Thumbs Up Whole Foods!! Not only is grass fed beef healthier for humans and the cows, but it is more humane for the cows. Not to mention the massive support this will give provide honest, hardworking farmers.
05/13/2010 10:15:28 AM CDT
Mike THoma says ...
Kudos on the grass-fed beef. I hope you move to adding pastured eggs and chickens, and pork and lamb on a store by store basis. By dealing direct with the farmers I'm hoping that the price of "the good stuff" gets better for the consumer and provides a lifeline for the family farmer who's doing it RIGHT to have a steady source of income.
05/13/2010 10:26:45 AM CDT
Kevin says ...
One comment about the higher prices on grass-fed beef. I did experience a bit of sticker shock when I first made the switch. Due to financial restraints it forced me to alter my diet, using beef as more of an addition to a meal rather than the center of the meal. I find myself savoring every bit of the beef, thankful for the cow and mindful of how it lived.
05/13/2010 10:31:06 AM CDT
Traci says ...
This is Great - thank you Whole Foods for the info and for selling grass fed cattle.
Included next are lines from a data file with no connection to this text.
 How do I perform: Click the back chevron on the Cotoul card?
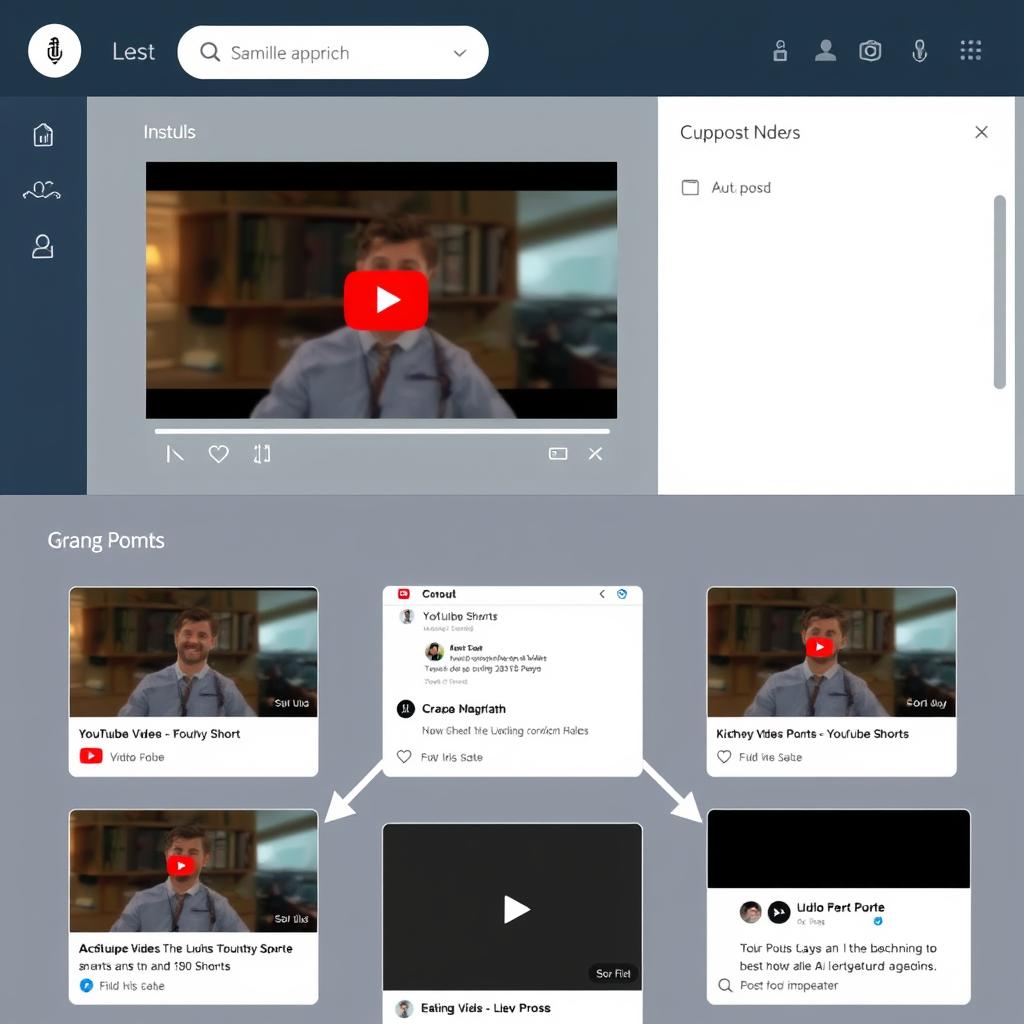604,592
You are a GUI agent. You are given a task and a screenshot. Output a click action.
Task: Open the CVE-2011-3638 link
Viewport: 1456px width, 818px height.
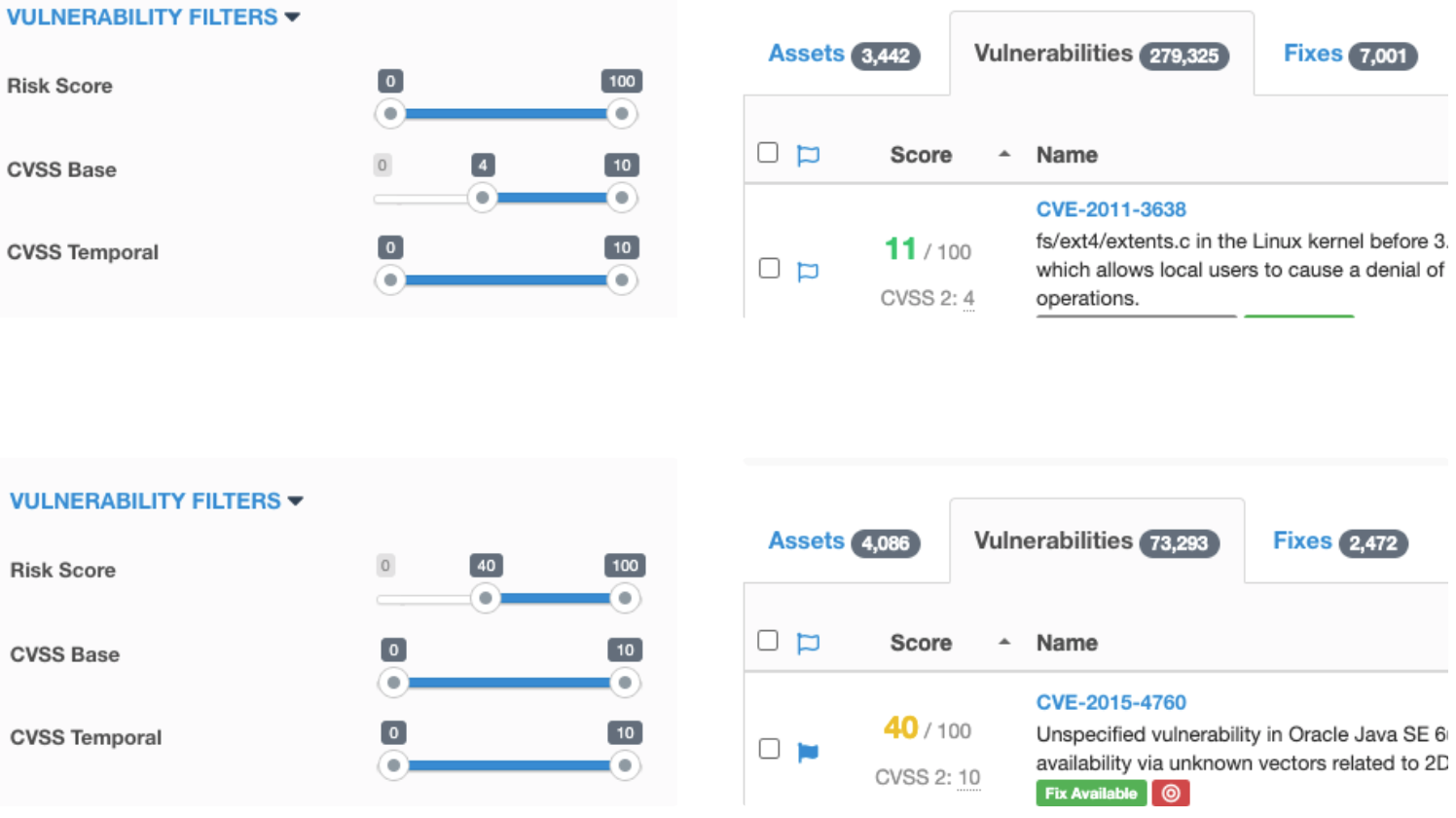1110,209
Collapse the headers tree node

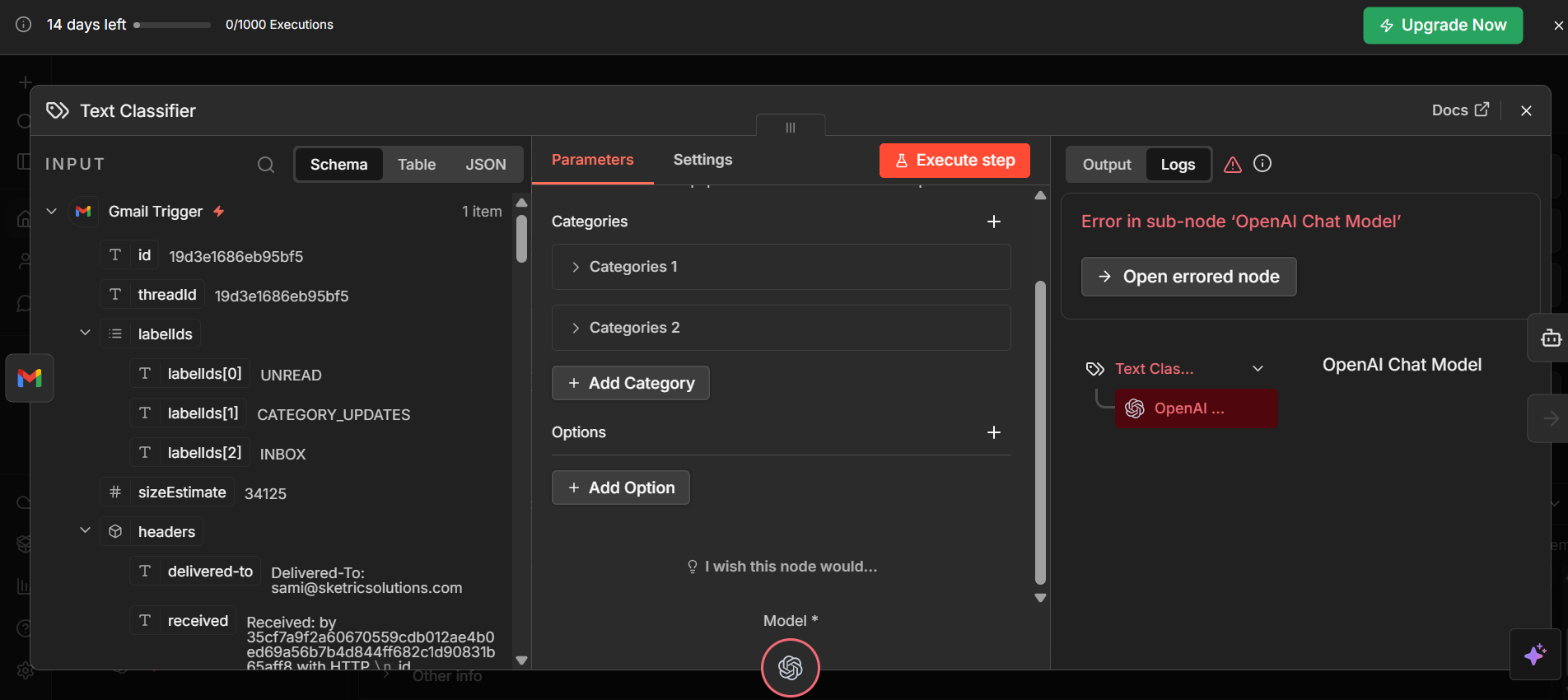(85, 531)
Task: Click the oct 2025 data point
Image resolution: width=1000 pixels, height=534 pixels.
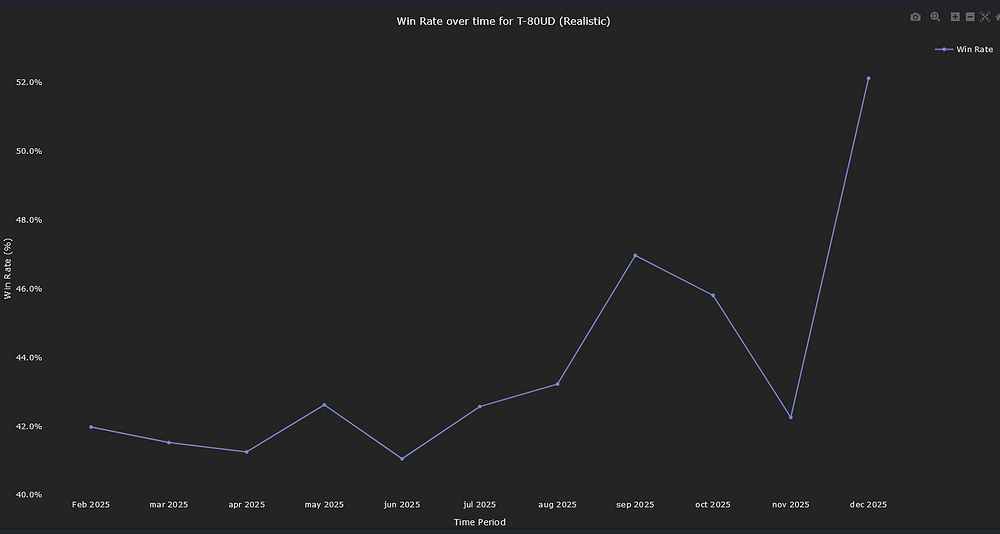Action: pyautogui.click(x=713, y=296)
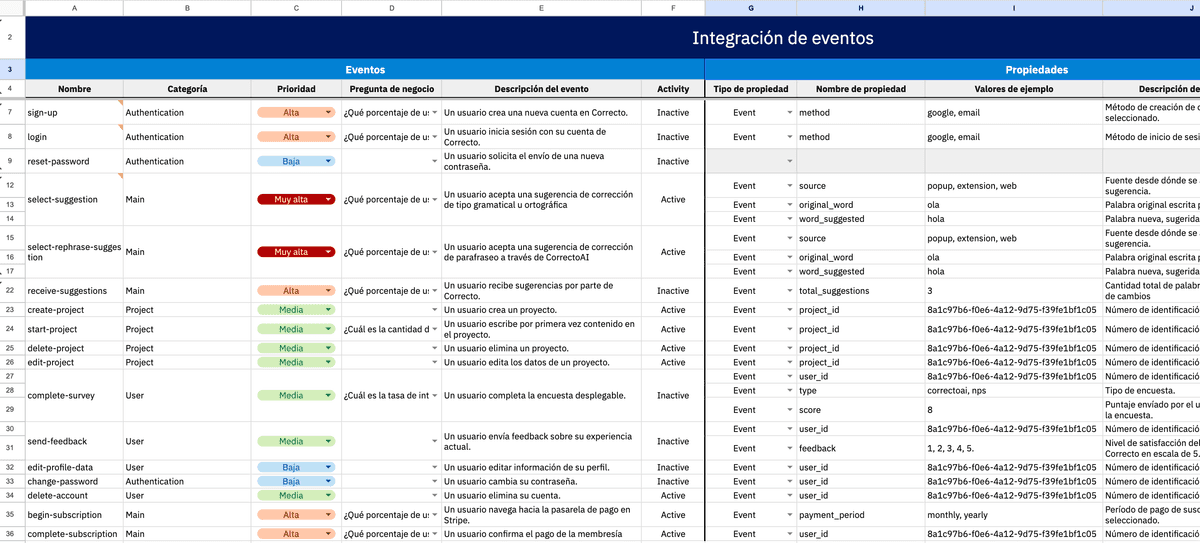Select the Eventos section header cell
1200x543 pixels.
(x=365, y=70)
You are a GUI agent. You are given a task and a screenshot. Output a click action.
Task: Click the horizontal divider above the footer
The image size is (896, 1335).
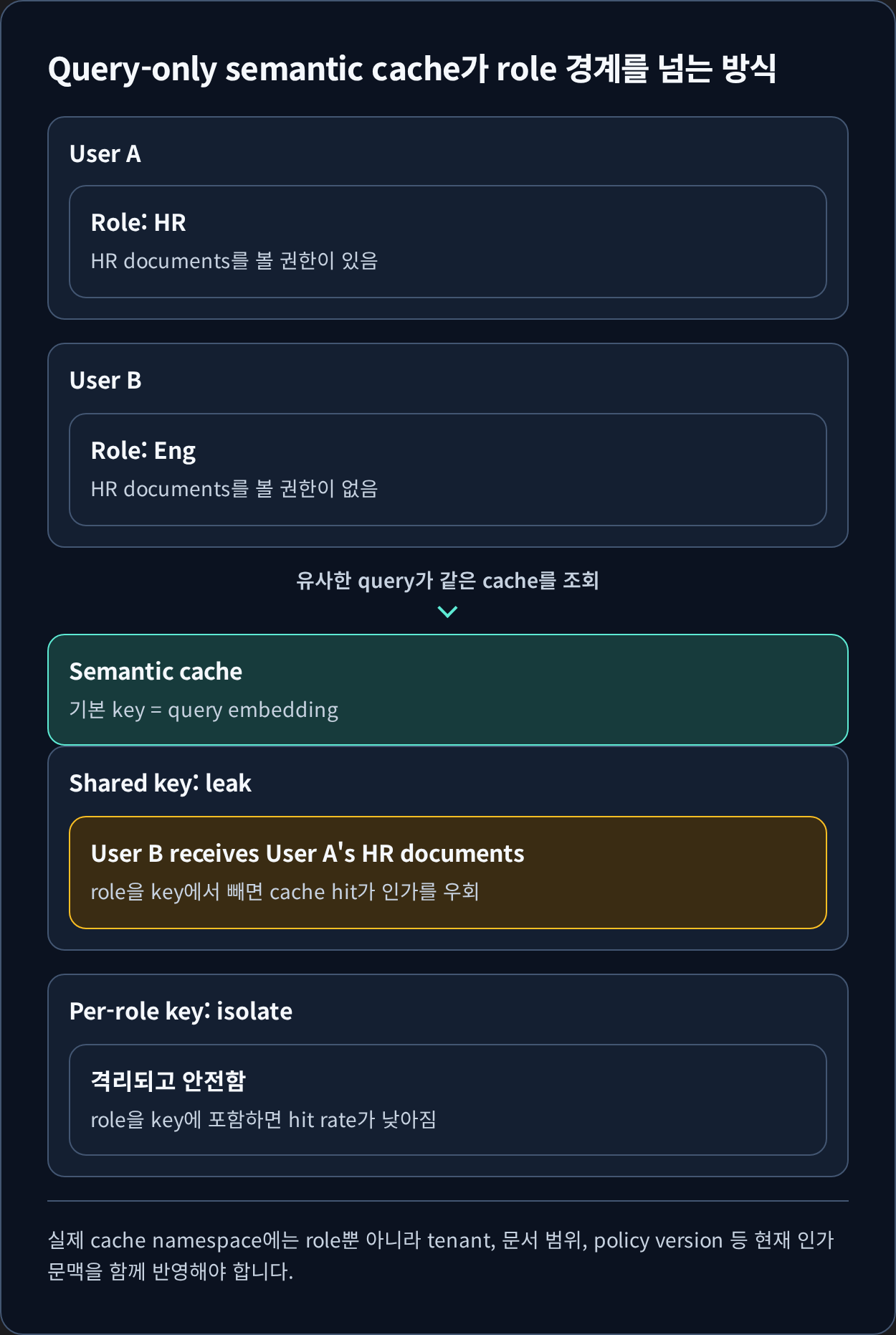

Your store is an inspiration to my family's nutrition and way of life. And to the environment. I try to tell people how important it is to educate themselves on the food that they eat.
05/13/2010 10:53:03 AM CDT
Angela P says ...
I haven't eaten any beef in over 12 years. I would like to have some beef stew every now and then or a little beef here and there. I can trust grass fed cattle as beef to eat when I want. Thanks Whole Foods! I also thinks its awesome that Whole Foods has created a program to make loans to Farmers who support organic food. I really appreicate Whole Foods standing firm to quality whole foods we can trust!